Research: Festive period accounts for a third of US SVoD sign-ups
December 15, 2025
Research from Ampere Analysis shows that nearly one-third of US streaming sign-ups occur between November and January, but long-term customer retention hinges on deal structure and perceived value, not promotions alone.
Black Friday – the major shopping day after Thanksgiving in the US – is a significant driver of the festive spike, with eight of the top 10 US streamers launching deals in 2024, offering savings ranging from $20 to $108. However, only three achieved stronger customer retention among those acquired during the November 24th – December 2nd window than during the rest of the year.
Further key findings include:
- Deal structure is a powerful influence on retention. Higher-value savings had a more positive influence on long-term engagement, and promotions lasting more than six months consistently reduced churn.
- Price sensitivity remains a key challenge. Ampere’s Q3 2025 consumer survey found that 57 per cent of US respondents cite cost as a key reason for churning, reinforcing the need for a festive strategy that blends strong content, well-built promotional mechanics, and demonstrable ongoing value.

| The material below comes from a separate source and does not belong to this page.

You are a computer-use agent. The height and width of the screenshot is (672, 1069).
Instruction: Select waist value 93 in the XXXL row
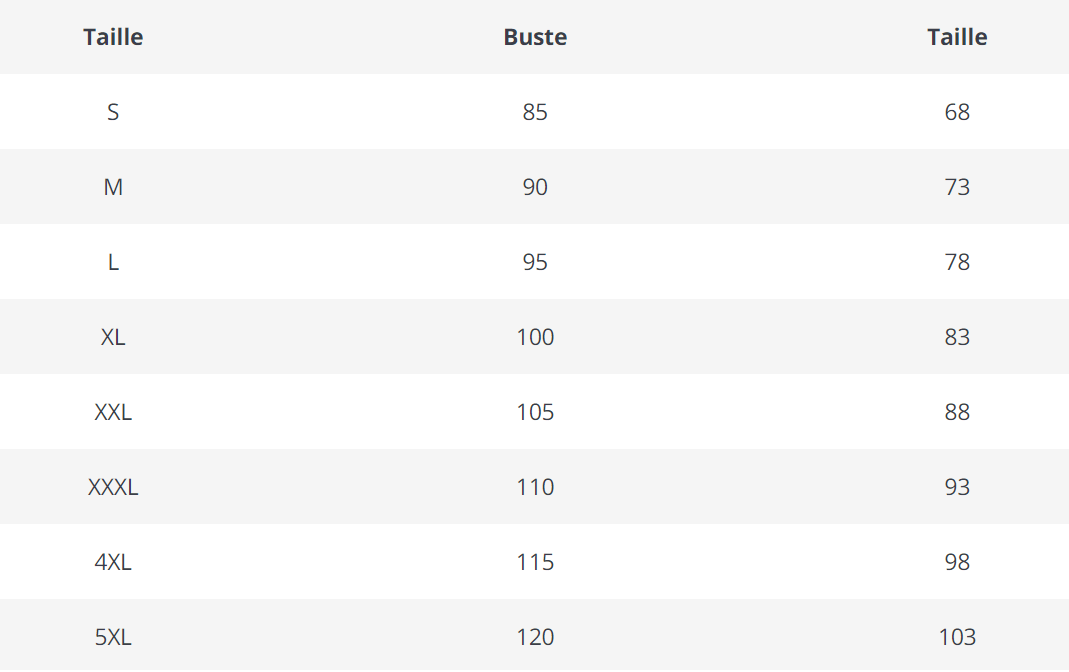point(957,487)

Olivia Deane, Research Manager at Ampere Analysis, commented: “The festive period continues to stand out as a critical moment for US streamers, but while promotional activity plays an important role, analysis shows that winning – and keeping – festive consumers requires a broader, more considered strategy. Platforms that combine well-structured seasonal offers with strong content, and clear ongoing value are best placed to turn festive acquisition into long-term retention.”